Actions to take ->
• a. Revise the stretch of the medical marijuana article from "January 06, 1997|By" through "and multiple sclerosis.", replacing "marijuana" with "cannabis".
• b. Pick up the article on San Francisco's medical marijuana sales after its last sentence and carry it forward.

[Source passage — start]

A legal haze for pot smokers Marijuana: California law says it's OK to smoke pot for medical reasons, but federal law says it's not. While that's getting sorted out, several clubs are offering the drug.

January 06, 1997|By Sandy Banisky | Sandy Banisky,SUN NATIONAL STAFF

SAN FRANCISCO -- The White House disapproves. The federal drug czar threatens a crackdown. But with a letter from your doctor, and without any hassles from police, you can buy a little marijuana here each week for medical treatment.

"There is a real need for it out there medically," said Dean Goodwin, special assistant to San Francisco Mayor Willie Brown, whose administration endorses the policy. "The public supports the use of this."

So, for a couple of hours twice a week, staff members from the Healing Alternatives Foundation set up shop in a church and sell quarter-ounce and eighth-ounce bags of pot to patients who have been screened for serious medical problems, including AIDS, glaucoma, cancer and multiple sclerosis.

[Source passage — finish]
[Data block — start]

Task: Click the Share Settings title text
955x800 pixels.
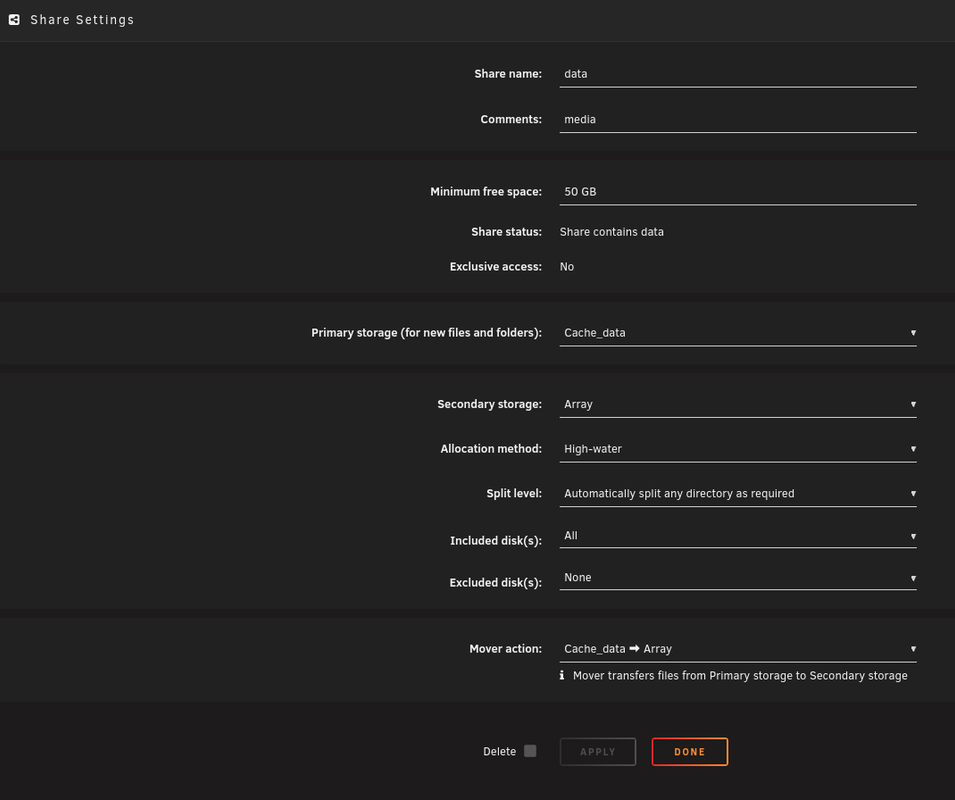Action: tap(82, 19)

[Data block — finish]

Answers per task ->
• a.
January 06, 1997|By Sandy Banisky | Sandy Banisky,SUN NATIONAL STAFF

SAN FRANCISCO -- The White House disapproves. The federal drug czar threatens a crackdown. But with a letter from your doctor, and without any hassles from police, you can buy a little cannabis here each week for medical treatment.

"There is a real need for it out there medically," said Dean Goodwin, special assistant to San Francisco Mayor Willie Brown, whose administration endorses the policy. "The public supports the use of this."

So, for a couple of hours twice a week, staff members from the Healing Alternatives Foundation set up shop in a church and sell quarter-ounce and eighth-ounce bags of pot to patients who have been screened for serious medical problems, including AIDS, glaucoma, cancer and multiple sclerosis.

• b.
The foundation is just one of several marijuana buyers' clubs in California.

The sales go on matter-of-factly, though the president's drug policy chief warned last week that doctors who recommend marijuana to their patients could face criminal charges.

Is medical use of marijuana legal in California? Law enforcement officials say the situation is a muddle.

Marijuana use violates federal law. But in November, Californians approved Proposition 215, which decriminalizes the possession and cultivation of marijuana for medical treatment.

"We have never really had a situation like this before," California Attorney General Dan Lungren said last month. "We now have a law in which the state says something is legal that is illegal under federal law."

Steve Telliano, a Lungren spokesman, said that even before the state law, California did not send terminally ill people to jail for possessing marijuana. "What law enforcement in California is looking to do is go after the bad guys. People who are terminally ill are not necessarily the bad guys." He said the state will, however, interpret medical use narrowly and prosecute violators.

Arizona passed a broader measure, allowing the use of marijuana and any other prohibited drug if prescribed by two doctors. Opponents of decriminalization condemned both new laws, calling them part of an orchestrated plan to legalize drugs across the country.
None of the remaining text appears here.